Simon Gibson earlier this year published the report, “GigaOm Radar for Phishing Prevention and Detection,” which assessed more than a dozen security solutions focused on detecting and mitigating email-borne threats and vulnerabilities. As Gibson noted in his report, email remains a prime vector for attack, reflecting the strategic role it plays in corporate communications.

Earlier this week, Gibson’s report was a featured topic of discussions on David Spark’s popular CISO Security Vendor Relationship Podcast. In it, Spark interviewed a pair of chief information security officers—Mike Johnson, CISO for SalesForce, and James Dolph, CISO for Guidewire Software—to get their take on the role of anti-phishing solutions.

“I want to first give GigaOm some credit here for really pointing out the need to decide what to do with detections,” Johnson said when asked for his thoughts about selecting an anti-phishing tool. “I think a lot of companies charge into a solution for anti-phishing without thinking about what they are going to do when the thing triggers.”

As Johnson noted, the needs and vulnerabilities of a large organization aligned on Microsoft 365 are very different from those of a smaller outfit working with GSuite. A malicious Excel macro-laden file, for example, poses a credible threat to a Microsoft shop and therefore argues for a detonation solution to detect and neutralize malicious payloads before they can spread and morph. On the other hand, a smaller company is more exposed to business email compromise (BEC) attacks, since spending authority is often spread among many employees in these businesses.
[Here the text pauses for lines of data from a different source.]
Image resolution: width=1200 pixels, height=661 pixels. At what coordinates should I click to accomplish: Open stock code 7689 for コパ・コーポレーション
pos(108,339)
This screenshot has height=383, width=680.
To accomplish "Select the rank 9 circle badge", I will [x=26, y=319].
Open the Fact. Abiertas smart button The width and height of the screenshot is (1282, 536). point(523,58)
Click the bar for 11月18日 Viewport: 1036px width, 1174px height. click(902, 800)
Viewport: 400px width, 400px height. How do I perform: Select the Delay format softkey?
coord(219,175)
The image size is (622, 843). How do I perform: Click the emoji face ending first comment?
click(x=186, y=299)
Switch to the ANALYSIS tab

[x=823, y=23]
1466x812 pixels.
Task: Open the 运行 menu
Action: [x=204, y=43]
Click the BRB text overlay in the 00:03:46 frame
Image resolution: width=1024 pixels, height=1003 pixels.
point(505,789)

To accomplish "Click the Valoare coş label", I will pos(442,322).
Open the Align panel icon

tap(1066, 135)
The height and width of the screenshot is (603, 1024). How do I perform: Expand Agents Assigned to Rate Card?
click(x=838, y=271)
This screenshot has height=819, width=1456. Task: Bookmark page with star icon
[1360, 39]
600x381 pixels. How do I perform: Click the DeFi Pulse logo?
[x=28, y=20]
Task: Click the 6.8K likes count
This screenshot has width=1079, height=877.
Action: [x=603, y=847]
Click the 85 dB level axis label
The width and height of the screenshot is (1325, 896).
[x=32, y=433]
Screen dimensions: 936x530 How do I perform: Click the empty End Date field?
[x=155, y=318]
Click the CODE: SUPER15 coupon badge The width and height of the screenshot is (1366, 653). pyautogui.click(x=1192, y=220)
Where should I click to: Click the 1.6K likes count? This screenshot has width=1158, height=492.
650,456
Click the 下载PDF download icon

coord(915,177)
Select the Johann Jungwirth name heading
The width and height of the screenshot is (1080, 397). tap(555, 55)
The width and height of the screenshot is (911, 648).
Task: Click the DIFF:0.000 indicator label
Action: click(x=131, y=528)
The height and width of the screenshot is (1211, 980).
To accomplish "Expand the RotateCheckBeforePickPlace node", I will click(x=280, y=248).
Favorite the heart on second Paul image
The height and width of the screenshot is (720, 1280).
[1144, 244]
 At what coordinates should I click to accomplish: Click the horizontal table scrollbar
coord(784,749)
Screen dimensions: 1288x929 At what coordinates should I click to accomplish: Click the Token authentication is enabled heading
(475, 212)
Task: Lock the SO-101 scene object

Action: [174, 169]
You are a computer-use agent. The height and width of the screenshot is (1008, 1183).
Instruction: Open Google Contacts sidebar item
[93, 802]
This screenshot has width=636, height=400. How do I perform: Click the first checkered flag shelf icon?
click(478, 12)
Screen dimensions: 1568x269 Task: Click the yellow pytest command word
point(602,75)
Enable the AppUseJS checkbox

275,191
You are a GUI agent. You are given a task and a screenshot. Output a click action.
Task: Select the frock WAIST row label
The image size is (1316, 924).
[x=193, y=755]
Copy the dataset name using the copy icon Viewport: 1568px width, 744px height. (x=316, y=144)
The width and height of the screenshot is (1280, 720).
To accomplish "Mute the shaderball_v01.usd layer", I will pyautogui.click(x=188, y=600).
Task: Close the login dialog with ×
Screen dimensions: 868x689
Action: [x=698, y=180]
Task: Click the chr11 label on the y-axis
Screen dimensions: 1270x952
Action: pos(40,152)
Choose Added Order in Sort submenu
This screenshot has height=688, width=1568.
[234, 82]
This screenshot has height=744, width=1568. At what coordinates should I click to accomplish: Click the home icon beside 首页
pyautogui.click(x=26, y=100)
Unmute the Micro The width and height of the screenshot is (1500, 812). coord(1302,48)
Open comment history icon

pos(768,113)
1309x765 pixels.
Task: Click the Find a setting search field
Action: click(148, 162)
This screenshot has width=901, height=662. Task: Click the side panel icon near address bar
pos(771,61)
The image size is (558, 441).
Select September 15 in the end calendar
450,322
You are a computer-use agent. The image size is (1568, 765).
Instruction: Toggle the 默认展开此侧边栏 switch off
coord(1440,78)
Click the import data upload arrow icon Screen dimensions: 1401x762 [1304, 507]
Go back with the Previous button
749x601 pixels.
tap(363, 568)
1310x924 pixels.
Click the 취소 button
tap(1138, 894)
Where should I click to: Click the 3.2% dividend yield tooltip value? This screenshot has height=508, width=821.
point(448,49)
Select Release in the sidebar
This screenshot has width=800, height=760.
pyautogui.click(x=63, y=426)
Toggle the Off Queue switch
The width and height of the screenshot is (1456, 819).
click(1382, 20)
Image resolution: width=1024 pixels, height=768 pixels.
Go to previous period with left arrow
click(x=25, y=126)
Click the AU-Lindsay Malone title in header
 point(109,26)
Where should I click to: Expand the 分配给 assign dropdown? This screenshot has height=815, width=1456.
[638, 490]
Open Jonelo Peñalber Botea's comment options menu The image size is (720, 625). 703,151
Gibson’s radar report describes both in-line and out-of-band solutions, but Johnson said cloud-aligned infrastructures argue against traditional in-line schemes.

“If you put an in-line solution in front of [Microsoft] 365 or in front of GSuite, you are likely decreasing your reliability, because you’ve now introduced this single point of failure. Google and Microsoft have this massive amount of reliability that is built in,” Johnson said.

So how should IT decision makers go about selecting an anti-phishing solution? Dolph answered that question with a series of questions of his own:

“Does it nail the basics? Does it fit with the technologies we have in place? And then secondarily, is it reliable, is it tunable, is it manageable?” he asked. “Because it can add a lot overhead, especially if you have a small team if these tools are really disruptive to the email flow.”

Dolph concluded by noting that it’s important for solutions to provide insight that can help organizations target their protections, as well as support both training and awareness around threats. Finally, he urged organizations to consider how they can measure the effectiveness of solutions.

“I may look at other solutions in the future and how do I compare those solutions to the benchmark of what we have in place?”